We aren’t cattle. We question. You can question back, of course – debate, criticize, the whole nine yards: that’s what freedom of speech means. Pick on beliefs you think are bull. Pick on this blog post. Question everything. If you manage to convince someone to actually embrace your worldview, why, job well done. I tip my hat to you, sir. Consider joining a local debate team.
Mind you, I believe that if you are going to insult one religion, you should be prepared to insult them all. Picking on Islam while being a Christian (or vice versa) is hypocritical. Talking crap about Christianity while mindlessly hiking around a fig tree (the Bodhi tree, to be precise) every full moon is equally bull. Again, you can do this – but that way lies bigotry.
With all of this, do you believe that that religious text is the one unchanged truth? Good for you, then: I, however, refuse to believe that the truth, the one truth, and the only truth, is encoded in a collection of short stories put together by a canny politician a few thousand years ago.
It’s wonderful to twist around science and point to the Big Bang as evidence of a Creator, but remember: until someone came along and questioned the Origin Stories taught in churches, we didn’t have that science. It all starts with questioning. Progress is not made by standing still and accepting the status quo. Progress is made by disbelief, by questioning, by looking for proof and scientific methods.
Take the question of a Creator. Were we created by a higher power? Was this higher power the psychotic, almost schizophrenic God of the Abrahamic Old Testament – an omnipotent creature that acts like a petulant child at times? Was this higher power part of the Greek pantheon – that bunch of drunk, fornicating caricatures? The cruel and enigmatic Celtic pantheon? The Hindu gods? Who’s probably right? What’s least wrong? Where’s the proof?
Why are you <insert religious community here> acting like you’re the only ones with the answers?
These questions should be asked. Political correctness can go hang.
The interesting thing is that whether you believe in evolution or not, religion evolves as well. The story of Noah and the Ark is not unique to Abrahamic religions: it’s been part and parcel of religions far older and more diverse – look up Gilgamesh’s flood myth, the grandfather of Noah’s story. Karma? That’s not a Buddhist concept: it pops up earlier in Hindu and Jain schools of thought.

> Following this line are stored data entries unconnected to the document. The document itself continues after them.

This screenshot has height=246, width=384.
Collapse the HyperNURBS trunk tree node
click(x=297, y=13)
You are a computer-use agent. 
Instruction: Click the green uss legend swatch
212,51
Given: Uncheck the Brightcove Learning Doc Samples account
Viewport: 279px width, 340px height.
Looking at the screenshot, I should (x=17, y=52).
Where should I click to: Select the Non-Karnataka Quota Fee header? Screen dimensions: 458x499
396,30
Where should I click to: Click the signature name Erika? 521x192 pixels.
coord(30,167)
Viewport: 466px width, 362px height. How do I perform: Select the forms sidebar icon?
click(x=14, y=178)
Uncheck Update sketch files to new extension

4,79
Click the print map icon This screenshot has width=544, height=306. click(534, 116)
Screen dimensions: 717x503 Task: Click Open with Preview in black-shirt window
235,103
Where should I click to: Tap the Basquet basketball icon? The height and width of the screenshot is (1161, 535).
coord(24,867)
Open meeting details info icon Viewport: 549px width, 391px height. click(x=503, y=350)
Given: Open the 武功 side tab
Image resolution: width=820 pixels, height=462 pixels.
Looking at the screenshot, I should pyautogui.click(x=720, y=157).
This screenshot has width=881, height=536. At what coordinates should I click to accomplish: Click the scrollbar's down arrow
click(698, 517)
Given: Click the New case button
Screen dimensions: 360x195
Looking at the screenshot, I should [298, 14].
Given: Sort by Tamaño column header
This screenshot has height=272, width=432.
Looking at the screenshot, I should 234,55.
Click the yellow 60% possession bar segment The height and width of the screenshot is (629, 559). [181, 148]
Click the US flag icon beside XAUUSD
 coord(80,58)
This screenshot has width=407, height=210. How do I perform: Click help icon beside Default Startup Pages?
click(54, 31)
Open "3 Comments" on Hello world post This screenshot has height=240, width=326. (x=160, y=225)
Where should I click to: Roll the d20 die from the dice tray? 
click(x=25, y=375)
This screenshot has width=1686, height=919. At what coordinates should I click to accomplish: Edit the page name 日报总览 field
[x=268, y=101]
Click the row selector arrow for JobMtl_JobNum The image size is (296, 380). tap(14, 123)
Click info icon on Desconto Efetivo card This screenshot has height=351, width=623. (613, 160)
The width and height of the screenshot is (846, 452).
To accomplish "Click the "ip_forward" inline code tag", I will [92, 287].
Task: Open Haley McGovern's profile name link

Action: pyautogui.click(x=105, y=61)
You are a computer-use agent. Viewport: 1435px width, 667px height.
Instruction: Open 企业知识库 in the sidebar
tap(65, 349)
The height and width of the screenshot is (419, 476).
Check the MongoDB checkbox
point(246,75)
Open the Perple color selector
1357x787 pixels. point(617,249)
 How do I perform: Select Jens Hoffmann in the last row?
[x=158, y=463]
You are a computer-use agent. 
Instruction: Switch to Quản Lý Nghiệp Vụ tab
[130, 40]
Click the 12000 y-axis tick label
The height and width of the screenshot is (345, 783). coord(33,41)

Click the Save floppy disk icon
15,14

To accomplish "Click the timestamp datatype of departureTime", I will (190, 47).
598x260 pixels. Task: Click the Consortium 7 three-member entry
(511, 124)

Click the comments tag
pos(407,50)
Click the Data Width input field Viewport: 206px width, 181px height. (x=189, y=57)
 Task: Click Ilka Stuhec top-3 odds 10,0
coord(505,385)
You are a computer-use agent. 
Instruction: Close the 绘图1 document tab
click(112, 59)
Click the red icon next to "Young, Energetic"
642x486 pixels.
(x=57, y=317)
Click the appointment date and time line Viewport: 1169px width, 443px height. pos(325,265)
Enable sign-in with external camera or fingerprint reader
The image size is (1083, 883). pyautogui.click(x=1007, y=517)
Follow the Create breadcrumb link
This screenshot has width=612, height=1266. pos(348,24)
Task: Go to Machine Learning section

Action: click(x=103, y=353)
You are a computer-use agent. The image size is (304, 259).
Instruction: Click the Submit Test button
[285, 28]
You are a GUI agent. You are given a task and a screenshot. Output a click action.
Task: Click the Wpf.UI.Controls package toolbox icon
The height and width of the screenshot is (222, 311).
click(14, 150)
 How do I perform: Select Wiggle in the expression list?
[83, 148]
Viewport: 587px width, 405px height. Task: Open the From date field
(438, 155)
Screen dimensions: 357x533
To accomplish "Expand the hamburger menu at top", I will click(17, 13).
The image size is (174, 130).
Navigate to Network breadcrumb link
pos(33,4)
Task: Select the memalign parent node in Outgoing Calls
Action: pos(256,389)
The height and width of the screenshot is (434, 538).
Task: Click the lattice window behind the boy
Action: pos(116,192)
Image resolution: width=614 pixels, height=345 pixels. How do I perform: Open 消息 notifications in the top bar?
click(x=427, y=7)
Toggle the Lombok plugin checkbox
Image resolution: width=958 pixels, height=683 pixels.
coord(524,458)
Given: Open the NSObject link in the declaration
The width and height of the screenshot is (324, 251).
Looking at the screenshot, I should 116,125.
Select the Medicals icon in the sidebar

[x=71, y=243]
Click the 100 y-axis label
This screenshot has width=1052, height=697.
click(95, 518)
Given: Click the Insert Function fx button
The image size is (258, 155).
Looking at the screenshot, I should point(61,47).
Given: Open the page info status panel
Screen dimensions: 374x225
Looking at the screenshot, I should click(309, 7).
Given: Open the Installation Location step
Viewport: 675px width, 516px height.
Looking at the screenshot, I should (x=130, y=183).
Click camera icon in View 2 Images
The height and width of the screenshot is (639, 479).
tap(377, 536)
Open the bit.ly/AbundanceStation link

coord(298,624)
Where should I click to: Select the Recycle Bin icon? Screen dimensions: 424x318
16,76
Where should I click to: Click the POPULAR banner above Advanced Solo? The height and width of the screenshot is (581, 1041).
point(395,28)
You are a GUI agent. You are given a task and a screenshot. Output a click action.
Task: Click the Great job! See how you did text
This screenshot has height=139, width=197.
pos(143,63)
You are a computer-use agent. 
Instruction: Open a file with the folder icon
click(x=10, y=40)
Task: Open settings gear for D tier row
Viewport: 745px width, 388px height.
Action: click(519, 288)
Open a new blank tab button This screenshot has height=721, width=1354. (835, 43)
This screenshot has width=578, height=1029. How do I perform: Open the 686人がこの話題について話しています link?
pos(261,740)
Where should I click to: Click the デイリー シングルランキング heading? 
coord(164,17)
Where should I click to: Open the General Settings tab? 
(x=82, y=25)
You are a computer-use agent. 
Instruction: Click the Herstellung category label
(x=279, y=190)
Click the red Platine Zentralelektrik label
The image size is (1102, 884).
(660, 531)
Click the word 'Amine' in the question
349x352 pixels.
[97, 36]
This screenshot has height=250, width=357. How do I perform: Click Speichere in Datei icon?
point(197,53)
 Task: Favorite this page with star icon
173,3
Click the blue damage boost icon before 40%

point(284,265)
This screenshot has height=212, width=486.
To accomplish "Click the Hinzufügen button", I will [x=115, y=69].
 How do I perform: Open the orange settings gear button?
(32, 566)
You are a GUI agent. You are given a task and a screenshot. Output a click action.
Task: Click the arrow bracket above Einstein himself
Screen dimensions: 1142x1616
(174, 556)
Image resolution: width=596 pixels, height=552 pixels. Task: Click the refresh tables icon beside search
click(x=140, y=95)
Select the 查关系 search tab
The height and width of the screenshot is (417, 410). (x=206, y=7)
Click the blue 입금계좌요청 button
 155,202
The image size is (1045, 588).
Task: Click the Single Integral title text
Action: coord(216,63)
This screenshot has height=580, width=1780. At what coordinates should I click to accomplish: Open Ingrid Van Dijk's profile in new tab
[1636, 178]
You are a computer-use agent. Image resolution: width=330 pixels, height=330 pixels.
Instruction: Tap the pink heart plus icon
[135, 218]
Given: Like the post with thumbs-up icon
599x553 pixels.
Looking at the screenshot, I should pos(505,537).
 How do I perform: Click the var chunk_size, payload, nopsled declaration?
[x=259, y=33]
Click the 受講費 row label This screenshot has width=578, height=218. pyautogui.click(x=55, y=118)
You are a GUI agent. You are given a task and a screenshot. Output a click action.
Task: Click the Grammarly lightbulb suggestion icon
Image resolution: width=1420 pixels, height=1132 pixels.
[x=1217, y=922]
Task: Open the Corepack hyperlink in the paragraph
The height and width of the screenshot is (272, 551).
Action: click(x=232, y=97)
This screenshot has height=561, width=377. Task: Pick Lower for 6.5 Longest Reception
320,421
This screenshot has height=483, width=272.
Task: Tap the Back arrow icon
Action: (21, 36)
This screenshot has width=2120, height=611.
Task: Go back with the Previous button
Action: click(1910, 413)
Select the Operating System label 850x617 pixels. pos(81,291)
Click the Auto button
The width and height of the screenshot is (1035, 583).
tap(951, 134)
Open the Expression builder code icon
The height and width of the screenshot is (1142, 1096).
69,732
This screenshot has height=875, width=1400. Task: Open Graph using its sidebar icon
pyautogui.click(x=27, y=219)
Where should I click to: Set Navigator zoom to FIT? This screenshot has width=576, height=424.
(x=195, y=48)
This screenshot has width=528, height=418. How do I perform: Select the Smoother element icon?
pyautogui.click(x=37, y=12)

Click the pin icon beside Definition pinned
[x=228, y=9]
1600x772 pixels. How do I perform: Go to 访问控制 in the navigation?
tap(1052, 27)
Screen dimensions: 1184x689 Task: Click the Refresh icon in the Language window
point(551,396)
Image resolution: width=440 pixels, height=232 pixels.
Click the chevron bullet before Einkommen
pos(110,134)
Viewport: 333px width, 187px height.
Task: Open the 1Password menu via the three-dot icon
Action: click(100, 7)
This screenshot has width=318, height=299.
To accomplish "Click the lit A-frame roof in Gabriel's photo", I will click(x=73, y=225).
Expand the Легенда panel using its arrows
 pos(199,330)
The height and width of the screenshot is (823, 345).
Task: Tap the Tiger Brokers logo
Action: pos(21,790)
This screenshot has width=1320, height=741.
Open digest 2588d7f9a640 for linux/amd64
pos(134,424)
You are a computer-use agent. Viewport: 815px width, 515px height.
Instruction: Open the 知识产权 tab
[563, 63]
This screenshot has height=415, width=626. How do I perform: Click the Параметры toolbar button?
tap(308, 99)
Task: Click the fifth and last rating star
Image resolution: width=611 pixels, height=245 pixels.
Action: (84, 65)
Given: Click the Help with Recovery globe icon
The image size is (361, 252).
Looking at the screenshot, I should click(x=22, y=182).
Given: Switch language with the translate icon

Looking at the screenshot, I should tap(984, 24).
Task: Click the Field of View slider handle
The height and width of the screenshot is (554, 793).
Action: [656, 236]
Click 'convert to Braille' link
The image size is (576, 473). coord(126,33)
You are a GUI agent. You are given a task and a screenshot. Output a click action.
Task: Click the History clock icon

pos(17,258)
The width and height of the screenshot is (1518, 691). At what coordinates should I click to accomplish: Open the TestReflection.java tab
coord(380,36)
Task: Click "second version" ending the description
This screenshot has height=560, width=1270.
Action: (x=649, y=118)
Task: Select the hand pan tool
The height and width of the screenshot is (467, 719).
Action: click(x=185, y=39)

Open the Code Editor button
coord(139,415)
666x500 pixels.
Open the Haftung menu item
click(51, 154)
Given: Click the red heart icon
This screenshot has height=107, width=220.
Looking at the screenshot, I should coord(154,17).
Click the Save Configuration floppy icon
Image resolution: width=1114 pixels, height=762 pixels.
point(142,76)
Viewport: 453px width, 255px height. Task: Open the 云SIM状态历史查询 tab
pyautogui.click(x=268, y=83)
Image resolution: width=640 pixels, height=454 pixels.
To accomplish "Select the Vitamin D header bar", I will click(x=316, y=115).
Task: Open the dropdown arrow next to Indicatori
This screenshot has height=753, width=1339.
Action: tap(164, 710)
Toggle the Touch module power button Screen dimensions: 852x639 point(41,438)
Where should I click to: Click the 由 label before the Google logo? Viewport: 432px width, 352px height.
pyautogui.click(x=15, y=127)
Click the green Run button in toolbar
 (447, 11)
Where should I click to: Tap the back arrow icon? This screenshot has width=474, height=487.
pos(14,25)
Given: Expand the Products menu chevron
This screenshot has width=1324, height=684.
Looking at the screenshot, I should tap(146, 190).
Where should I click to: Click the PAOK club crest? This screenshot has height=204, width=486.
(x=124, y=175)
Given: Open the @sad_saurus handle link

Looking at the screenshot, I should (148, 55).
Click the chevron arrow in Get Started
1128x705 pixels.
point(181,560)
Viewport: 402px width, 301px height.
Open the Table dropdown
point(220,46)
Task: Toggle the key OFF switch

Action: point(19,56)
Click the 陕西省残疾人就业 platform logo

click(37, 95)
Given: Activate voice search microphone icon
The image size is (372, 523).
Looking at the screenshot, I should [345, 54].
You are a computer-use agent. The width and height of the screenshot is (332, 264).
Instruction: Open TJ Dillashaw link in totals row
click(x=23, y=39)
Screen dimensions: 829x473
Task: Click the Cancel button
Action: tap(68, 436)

Let me leave you with a quote the Nazi’s infamous propaganda chief (and possibly one of the best marketers in the history of marketing) once said:
“If you tell a lie big enough and keep repeating it, people will eventually come to believe it. The lie can be maintained only for such time as the State can shield the people from the political, economic and/or military consequences of the lie. It thus becomes vitally important for the State to use all of its powers to repress dissent, for the truth is the mortal enemy of the lie, and thus by extension, the truth is the greatest enemy of the State.”
– Joseph Goebbels
What’s the greatest example of this? Organized religion.
Of course, in discussing this, there is always the specter of hate speech looming on the horizon. How do you deal with that one, Mister Troll? Remember that what is considered a normal discussion by, a friend who knows you well might very well be considered hate speech by someone outside your world. I’d stick to this rough demarcation, put forth by a rabbi on Quora:
Hate speech targets people, not ideas.
If you intimidate, or call for discrimination or violence against atheists, then that’s hate speech. Same is true if you target that speech against Christians, or recent immigrants, or any other group of people.
But you can certainly criticize, or even mock, atheism, Christian doctrine, immigration policy, or any other set of ideas, and be on safe free speech ground.
In short – hate the ideas, not the people.
Like Peter Pan said – do you believe? If you do, clap your hands.
If not, go tell everyone you don’t. Sometimes it’s better to be a troll.